A user forum on DSLReports shows increased activity in the last month around upstream channel bonding in several Comcast (Nasdaq: CMCSA) markets. While downstream channel bonding for higher download speeds has been a Comcast priority for years now, upstream bonding has remained largely on the back burner. Although the nation's largest cable operator has been testing upstream bonding since at least 2010, deployments only began in 2011. A review of a related discussion thread on DSLReports indicates that rollouts may be happening faster now in several parts of the country including California, New Hampshire, Massachusetts, New Jersey and Pennsylvania.
A recent study rated Comcast as the fastest Internet service provider in the U.S. However, compared to Verizon (NYSE: VZ) FiOS, the MSO's upstream speeds are severely limited. Verizon offers standard Internet packages with upstream speeds of 20 and 35 Mbps. In comparison, Comcast tends to top out at 5 or 10 Mbps in the upstream.
Channel bonding doesn't do anything to increase overall upstream capacity, but it does combine several channels to boost peak upstream speeds.
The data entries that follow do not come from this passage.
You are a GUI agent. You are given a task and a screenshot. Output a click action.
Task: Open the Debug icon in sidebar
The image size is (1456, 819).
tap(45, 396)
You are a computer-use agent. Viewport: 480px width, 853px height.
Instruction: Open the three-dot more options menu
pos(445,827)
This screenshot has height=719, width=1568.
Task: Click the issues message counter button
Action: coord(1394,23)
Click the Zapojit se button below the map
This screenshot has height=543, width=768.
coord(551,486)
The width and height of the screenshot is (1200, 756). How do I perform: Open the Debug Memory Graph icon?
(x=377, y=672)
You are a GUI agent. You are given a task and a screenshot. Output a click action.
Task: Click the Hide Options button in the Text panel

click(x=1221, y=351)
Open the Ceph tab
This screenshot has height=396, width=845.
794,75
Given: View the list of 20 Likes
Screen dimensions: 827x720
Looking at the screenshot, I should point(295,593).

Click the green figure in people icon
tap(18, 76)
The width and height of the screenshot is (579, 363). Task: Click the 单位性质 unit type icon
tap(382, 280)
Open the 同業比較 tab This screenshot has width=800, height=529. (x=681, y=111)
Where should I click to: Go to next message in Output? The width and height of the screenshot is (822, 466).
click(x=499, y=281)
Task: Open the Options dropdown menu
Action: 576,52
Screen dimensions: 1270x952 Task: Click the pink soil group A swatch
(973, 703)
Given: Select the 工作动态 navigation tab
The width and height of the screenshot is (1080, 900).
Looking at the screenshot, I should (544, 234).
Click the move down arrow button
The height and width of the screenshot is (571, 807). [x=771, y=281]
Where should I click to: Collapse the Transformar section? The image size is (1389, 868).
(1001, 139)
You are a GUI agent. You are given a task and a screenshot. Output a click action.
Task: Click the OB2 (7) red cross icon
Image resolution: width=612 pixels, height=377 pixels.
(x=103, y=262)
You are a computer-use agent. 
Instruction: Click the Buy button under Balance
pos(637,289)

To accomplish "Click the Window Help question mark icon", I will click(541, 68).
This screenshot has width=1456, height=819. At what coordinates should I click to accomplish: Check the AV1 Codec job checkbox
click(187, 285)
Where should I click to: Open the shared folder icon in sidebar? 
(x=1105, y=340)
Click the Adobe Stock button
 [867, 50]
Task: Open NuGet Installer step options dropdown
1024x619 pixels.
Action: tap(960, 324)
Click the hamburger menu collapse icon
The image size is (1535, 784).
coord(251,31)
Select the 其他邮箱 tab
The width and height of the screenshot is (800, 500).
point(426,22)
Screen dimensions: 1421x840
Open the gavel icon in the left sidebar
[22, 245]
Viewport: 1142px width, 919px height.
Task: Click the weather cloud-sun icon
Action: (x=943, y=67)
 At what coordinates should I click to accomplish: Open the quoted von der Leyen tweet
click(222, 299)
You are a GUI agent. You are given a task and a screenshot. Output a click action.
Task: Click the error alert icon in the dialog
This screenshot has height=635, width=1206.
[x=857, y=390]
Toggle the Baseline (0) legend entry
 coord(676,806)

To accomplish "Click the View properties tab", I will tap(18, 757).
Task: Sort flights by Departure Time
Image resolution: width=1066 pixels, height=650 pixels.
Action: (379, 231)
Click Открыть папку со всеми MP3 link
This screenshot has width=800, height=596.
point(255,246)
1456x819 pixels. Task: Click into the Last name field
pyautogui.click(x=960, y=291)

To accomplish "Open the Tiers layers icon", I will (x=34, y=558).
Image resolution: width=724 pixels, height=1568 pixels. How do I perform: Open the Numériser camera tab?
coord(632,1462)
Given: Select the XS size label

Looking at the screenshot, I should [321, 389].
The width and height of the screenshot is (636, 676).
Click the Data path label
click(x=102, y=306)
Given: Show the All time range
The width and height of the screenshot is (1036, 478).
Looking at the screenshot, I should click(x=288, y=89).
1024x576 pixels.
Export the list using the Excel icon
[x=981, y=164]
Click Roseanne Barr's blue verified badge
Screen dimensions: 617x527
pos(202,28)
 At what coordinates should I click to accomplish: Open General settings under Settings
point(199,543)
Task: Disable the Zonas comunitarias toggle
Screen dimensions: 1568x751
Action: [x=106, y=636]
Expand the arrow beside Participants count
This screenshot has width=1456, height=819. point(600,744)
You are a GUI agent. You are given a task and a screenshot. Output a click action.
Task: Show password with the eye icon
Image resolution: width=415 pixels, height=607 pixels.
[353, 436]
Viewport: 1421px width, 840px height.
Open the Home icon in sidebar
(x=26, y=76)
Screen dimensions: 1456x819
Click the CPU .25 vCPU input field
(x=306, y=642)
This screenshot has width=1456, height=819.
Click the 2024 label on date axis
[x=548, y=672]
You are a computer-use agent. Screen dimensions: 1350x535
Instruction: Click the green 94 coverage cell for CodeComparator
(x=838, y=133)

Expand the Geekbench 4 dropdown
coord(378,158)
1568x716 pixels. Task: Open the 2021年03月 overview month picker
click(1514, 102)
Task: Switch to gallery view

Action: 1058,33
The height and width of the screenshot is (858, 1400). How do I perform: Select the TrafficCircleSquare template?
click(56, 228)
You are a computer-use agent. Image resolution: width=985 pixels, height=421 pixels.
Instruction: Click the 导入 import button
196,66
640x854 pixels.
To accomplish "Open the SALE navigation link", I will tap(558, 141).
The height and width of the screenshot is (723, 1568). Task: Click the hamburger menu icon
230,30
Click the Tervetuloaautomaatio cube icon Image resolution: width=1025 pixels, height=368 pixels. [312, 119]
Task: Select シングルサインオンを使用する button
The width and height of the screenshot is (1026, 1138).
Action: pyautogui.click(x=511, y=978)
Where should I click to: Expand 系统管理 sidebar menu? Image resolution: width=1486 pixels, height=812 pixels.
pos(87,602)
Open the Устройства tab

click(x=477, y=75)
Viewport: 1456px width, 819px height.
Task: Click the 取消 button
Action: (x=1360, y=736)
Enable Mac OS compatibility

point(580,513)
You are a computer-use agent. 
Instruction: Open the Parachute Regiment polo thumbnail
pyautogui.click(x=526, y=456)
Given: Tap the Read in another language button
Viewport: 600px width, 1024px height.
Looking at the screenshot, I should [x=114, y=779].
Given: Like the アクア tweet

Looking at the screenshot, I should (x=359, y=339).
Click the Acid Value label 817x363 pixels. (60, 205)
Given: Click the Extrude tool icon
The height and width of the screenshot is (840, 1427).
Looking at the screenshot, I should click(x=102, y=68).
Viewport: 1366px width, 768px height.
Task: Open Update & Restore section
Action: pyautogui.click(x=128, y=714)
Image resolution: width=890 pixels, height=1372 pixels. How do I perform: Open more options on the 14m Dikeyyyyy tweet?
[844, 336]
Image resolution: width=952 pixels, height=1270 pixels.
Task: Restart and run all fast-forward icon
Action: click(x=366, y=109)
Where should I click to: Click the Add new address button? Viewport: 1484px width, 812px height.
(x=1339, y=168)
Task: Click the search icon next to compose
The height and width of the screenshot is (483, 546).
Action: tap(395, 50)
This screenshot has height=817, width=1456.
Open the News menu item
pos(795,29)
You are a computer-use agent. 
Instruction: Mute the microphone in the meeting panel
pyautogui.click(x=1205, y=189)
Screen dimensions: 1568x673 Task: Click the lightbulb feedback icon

Cable had to start paying more attention to its upstream when Verizon rolled out its fiber-to-the-home networks and began promising symmetrical speed tiers. To date, Comcast still advertises its Internet packages with an emphasis on the downstream, but the cable company knows it will soon have to compete on upstream speeds as well.
Among applications that will have consumers demanding higher upstream throughput, video conferencing and home monitoring services are likely at the top of the list. Comcast has an interest in both areas, and recently expanded its Xfinity Home service for home monitoring and automation to new markets.
Posts on DSLReports show that Comcast is currently bonding two, three and four upstream channels in different locations. Evidence has also surfaced since last November that the MSO is beginning to bond up to eight channels in the downstream.